EVEN THOUGH AUSTRIAN National Socialism is older than its German corollary, its rise to a mass phenomenon in the early 1930s would be unthinkable without the successes of the National Socialist German Workers’ Party (Nationalsozialistische Deutsche Arbeiterpartei, NSDAP) in Germany. Austrian National Socialism arose in 1904 in the German-speaking regions of Bohemia as a markedly proletarian offshoot of the pan- German camp (völkisches Lager) surrounding Georg von Schönerer. This group shared Schönerer's political program from the 1880's that combined German nationalism with anticlerical and antisocialist sentiment as well as a form of xenophobic anti-Semitism that emphasized the superiority of the German race. In the relatively stable economic and political conditions during the Habsburg monarchy, this program had little chance of success. In 1911, the German Workers’ Party (Deutsche Arbeiterpartei, DAP) sent a total of three representatives to the Imperial Council (Reichsrat).

Information given:
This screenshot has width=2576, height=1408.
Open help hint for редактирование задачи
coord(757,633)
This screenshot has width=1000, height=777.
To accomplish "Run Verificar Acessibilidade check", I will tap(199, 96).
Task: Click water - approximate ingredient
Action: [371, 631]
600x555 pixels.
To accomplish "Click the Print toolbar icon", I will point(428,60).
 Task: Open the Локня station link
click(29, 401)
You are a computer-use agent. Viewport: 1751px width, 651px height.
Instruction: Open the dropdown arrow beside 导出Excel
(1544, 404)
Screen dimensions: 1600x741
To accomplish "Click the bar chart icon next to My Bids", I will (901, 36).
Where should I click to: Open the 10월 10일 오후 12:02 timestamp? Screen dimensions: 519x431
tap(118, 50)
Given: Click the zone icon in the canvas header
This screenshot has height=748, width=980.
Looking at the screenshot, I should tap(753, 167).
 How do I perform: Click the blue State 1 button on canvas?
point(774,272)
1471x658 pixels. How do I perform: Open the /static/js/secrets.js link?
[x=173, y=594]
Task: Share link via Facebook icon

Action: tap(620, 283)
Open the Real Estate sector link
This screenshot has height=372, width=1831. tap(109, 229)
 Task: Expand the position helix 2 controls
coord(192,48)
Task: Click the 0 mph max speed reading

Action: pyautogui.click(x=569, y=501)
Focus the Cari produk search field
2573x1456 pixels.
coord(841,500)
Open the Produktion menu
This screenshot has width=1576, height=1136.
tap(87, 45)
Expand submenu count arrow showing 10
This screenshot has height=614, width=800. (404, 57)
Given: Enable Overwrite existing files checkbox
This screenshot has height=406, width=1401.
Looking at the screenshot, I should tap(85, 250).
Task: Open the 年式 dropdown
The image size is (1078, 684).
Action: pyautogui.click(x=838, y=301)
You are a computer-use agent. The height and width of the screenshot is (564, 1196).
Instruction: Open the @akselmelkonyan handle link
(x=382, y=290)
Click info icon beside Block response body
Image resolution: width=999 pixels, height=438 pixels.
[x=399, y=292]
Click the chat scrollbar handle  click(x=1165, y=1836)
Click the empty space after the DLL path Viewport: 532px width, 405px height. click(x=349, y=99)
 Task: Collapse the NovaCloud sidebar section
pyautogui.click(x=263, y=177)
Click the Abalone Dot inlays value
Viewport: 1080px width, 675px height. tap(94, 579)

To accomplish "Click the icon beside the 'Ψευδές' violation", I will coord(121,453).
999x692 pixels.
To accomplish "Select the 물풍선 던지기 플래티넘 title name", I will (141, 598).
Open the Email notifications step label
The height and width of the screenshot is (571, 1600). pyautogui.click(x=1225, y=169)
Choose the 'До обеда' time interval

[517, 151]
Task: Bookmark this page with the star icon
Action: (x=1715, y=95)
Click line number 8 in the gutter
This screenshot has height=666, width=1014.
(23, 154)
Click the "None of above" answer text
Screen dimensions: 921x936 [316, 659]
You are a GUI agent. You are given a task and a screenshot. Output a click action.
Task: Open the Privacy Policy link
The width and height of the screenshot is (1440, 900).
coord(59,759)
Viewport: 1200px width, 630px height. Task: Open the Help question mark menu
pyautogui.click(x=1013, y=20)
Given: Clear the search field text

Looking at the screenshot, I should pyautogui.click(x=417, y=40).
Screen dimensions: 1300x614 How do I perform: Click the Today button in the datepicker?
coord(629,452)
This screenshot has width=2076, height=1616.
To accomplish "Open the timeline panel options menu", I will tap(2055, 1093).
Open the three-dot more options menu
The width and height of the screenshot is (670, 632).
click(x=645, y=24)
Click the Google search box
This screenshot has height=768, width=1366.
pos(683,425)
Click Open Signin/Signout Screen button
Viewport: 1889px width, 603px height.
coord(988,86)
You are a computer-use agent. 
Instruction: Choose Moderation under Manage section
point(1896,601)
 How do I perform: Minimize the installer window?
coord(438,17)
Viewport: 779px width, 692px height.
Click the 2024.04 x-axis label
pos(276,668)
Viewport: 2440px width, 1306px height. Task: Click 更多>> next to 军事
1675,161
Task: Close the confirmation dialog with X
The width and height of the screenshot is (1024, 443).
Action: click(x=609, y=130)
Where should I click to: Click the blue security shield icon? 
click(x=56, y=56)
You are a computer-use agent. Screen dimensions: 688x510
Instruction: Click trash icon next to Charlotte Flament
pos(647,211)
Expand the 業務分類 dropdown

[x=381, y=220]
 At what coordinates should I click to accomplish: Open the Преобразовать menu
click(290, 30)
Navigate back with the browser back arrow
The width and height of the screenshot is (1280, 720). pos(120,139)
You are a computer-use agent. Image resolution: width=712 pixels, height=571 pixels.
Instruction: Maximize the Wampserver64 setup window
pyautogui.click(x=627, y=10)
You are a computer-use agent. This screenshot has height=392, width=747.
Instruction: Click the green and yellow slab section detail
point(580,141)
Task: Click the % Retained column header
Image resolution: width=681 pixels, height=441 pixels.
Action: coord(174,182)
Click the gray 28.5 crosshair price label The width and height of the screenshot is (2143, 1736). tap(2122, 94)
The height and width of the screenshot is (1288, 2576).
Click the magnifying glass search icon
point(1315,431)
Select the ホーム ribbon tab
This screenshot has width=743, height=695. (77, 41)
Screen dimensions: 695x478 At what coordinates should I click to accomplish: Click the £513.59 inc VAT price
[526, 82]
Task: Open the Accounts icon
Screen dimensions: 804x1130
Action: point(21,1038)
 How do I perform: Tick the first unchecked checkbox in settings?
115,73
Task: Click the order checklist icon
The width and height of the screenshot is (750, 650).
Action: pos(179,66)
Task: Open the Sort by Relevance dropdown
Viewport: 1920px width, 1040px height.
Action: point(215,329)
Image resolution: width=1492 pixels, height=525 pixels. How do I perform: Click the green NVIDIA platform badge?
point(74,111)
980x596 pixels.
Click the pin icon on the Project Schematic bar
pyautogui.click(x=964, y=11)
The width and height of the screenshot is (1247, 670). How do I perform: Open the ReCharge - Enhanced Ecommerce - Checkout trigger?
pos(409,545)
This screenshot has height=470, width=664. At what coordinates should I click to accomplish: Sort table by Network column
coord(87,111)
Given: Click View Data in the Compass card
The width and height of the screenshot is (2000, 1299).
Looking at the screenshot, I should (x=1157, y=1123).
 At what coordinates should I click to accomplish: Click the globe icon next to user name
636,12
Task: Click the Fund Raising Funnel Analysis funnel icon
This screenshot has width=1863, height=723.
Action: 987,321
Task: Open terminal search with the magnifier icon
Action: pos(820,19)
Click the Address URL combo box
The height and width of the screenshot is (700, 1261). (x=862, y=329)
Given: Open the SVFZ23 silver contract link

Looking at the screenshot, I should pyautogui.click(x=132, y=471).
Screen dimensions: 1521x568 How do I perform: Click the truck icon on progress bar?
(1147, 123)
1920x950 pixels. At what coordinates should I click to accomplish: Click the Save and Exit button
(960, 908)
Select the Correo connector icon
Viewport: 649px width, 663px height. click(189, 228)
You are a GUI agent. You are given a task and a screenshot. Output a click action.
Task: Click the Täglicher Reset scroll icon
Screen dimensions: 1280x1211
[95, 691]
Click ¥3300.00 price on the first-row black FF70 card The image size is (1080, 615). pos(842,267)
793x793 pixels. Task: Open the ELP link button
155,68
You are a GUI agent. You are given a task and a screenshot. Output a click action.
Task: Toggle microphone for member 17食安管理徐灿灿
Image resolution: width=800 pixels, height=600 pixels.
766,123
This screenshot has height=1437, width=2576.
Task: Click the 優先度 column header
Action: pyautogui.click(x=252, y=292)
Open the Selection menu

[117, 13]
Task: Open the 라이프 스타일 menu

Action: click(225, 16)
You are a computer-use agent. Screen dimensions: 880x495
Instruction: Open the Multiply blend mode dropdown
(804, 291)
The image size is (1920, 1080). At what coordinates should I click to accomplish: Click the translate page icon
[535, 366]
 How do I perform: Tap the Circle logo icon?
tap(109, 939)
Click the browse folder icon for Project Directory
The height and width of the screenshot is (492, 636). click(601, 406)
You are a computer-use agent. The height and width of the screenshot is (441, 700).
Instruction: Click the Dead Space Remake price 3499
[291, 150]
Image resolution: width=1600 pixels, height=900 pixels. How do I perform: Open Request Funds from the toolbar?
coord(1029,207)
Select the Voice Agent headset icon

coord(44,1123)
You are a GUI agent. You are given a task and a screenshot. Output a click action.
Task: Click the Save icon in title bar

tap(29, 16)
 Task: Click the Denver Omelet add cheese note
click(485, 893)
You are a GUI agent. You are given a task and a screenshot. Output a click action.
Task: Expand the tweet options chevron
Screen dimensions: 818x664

Directive:
According to the passage on Austrian National Socialism, where and in what year did the movement arise?

Task answer:
It arose in 1904 in the German-speaking regions of Bohemia.